Building a Pi Kubernetes Cluster – Part 3 – Worker Nodes and MetalLB

Building a Raspberry Pi Kubernetes Cluster - part 3 - worker nodes featured image

This is the third post in this series and the focus will be on completing the Raspberry Pi Kubernetes cluster by adding a worker node. You’ll also setup a software based load-balancer implementation designed for bare metal Kubernetes Clusters by leveraging MetalLB.

Here are some handy links to other parts in this blog post series:

By now you should have 1 x Pi running as the dedicated Pi network router, DHCP, DNS and jumpbox, as well as 1 x Pi running as the cluster Master Node.

Of course it’s always best to have more than 1 x Master node, but as this is just an experimental/fun setup, one is just fine. The same applies to the Worker nodes, although in my case I added two workers with each Pi 4 having 4GB RAM.

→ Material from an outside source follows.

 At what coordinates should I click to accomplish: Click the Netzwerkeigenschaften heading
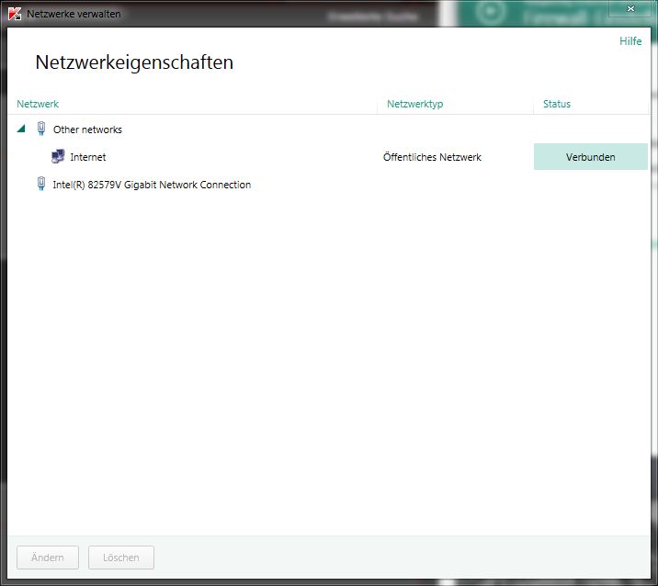(134, 62)
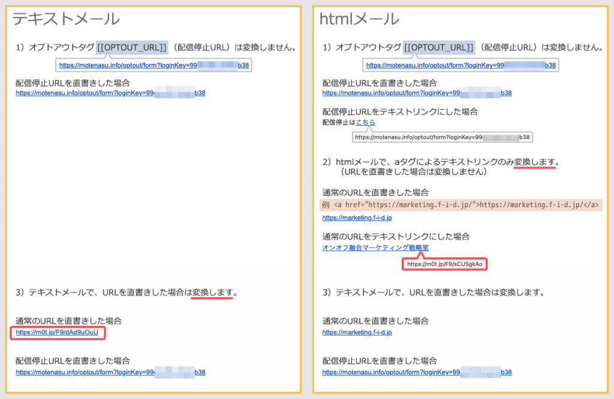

Joining a Worker Node to the Cluster

Start off by completing the setup steps as per the Common Setup section in Part 2 with your new Pi.

Once your new Worker Pi is ready and on the network with it’s own static DHCP lease, join it to the cluster (currently only the Master Node) by using the kubeadm join command you noted down when you first initialised your cluster in Part 2.

E.g.

sudo kubeadm join 10.0.0.50:6443 --token kjx8lp.wfr7n4ie33r7dqx2 \
     --discovery-token-ca-cert-hash sha256:25a997a1b37fb34ed70ff4889ced6b91aefbee6fb18e1a32f8b4c8240db01ec3

After a few moments, SSH back to your master node and run kubectl get nodes. You should see the new worker node added and after it pulls down and starts the weave net CNI image it’s status will change to Ready.

kubernetes worker node added to cluster

Setting up MetalLB

The problem with a ‘bare metal’ Kubernetes cluster (or any self-installed, manually configured k8s cluster for that matter) is that it doesn’t have any load-balancer implementation to handle LoadBalancer service types.

When you run Kubernetes on top of a cloud hosting platform like AWS or Azure, they are backed natively by load-balancer implementations that work seamlessly with those cloud platform’s load-balancer services. E.g. classic application or elastic load balancers with AWS.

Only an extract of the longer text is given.